Matt Stills
Full Stack Web Developer & Atlanta Native
I've been working on the March Madness Live desktop experience for the past three years. Recently, for the 2015-2016 season, I was lead on the web development side of the application. There are many systems and moving parts involved to deliver the live video experience that must function in harmony. It is one of the largest and most complex projects that I've ever worked on and we are extremely proud to deliver it without any major issues every year for the Men's D1 Basketball tournament. It's always exciting to be part of such a huge production with so many eyes on it. The 2016 version of the application is a JavaScript application that uses the Backbone and Handlebars.

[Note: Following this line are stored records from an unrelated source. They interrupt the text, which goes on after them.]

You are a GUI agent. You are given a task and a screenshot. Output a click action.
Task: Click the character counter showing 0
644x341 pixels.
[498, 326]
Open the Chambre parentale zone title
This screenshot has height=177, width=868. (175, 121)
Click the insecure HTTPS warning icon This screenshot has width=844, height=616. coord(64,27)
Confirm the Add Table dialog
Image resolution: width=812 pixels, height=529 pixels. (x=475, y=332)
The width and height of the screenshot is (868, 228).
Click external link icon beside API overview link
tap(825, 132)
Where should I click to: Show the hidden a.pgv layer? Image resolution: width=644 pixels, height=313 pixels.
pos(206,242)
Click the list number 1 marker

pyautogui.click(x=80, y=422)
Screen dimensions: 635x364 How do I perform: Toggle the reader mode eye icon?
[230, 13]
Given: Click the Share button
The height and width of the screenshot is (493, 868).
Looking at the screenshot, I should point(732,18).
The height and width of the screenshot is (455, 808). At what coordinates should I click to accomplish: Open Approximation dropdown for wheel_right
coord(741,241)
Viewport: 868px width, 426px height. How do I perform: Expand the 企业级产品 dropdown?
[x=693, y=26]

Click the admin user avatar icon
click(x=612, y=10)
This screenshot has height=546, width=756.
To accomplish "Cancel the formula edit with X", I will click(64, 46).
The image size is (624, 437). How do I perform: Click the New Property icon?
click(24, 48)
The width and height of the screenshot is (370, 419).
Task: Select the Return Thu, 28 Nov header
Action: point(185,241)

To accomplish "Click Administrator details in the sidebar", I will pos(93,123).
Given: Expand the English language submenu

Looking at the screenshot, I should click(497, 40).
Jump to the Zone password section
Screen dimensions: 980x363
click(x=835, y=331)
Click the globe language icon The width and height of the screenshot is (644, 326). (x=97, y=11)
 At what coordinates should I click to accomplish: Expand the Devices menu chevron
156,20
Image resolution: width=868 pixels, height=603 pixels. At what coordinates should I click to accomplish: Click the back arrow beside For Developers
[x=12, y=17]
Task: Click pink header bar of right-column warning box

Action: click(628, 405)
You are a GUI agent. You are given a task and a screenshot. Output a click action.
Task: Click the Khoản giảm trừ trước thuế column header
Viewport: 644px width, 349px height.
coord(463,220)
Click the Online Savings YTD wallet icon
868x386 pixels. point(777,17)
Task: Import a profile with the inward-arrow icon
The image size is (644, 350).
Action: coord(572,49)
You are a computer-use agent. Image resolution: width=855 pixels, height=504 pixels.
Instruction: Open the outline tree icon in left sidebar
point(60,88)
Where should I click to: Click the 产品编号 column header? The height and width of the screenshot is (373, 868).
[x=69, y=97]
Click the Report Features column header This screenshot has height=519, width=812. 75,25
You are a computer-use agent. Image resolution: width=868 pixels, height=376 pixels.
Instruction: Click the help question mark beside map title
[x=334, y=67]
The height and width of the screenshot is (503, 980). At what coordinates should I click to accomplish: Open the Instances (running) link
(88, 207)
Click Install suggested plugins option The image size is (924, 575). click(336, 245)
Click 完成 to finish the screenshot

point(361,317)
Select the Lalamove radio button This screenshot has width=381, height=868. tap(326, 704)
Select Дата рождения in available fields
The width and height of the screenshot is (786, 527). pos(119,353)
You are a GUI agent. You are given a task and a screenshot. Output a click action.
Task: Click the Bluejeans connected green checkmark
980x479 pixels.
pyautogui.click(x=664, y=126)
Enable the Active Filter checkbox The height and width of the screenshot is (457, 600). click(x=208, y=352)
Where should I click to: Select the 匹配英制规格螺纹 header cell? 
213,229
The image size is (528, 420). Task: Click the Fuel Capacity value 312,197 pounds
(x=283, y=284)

I have worked on a number of really exciting projects over the past few years since moving over to the NCAA Digital (NCAA.com) team from SI.com. I will update this space as soon as I have a chance to document some of them (read: there's a lot) in detail. For now, just visit the site on the device or platform of your choice as it is fully adaptive. It was re-designed back in late October 2013. At that time, we also upgraded to Drupal 7 from version 6. My team of me and three other developers are responsible for the entire shebang and we're really proud of it!
Below were my contributions to the Sports Illustrated website in the ~2 years that I was working on it. The business and website have gone through many changes since then, including a full-scale redesign. Unfortunately, that means none of these pages nor functionality below are live on the public internet these days.
SI Now is a live video hub designed for the eponymous show. There is a new episode every business day and the app cycles through three states: upcoming, live, and archived. Each is a slightly different view. Nailing down the state and temporal logic was somewhat challenging but the hub came together nicely. A carousel at the top lets you navigate through past episodes. It features a clip reel for each date as well as other widgets such as a poll and related episodes which can be manipulated via the CMS platform.
Built with: JavaScript, Freemarker, Handlebars.js, Date.js
For 2013, we totally re-designed the draft tracker experience for NFL. It is, for all intents and purposes, a single-page JavaScript app with a tabbed navigation. There are a variety of data-intensive views available. During the draft itself, the page was 100% dynamic and updated live similar to how the Gameflash apps work. This same app is also used as the foundation for the very similar NBA draft tracker.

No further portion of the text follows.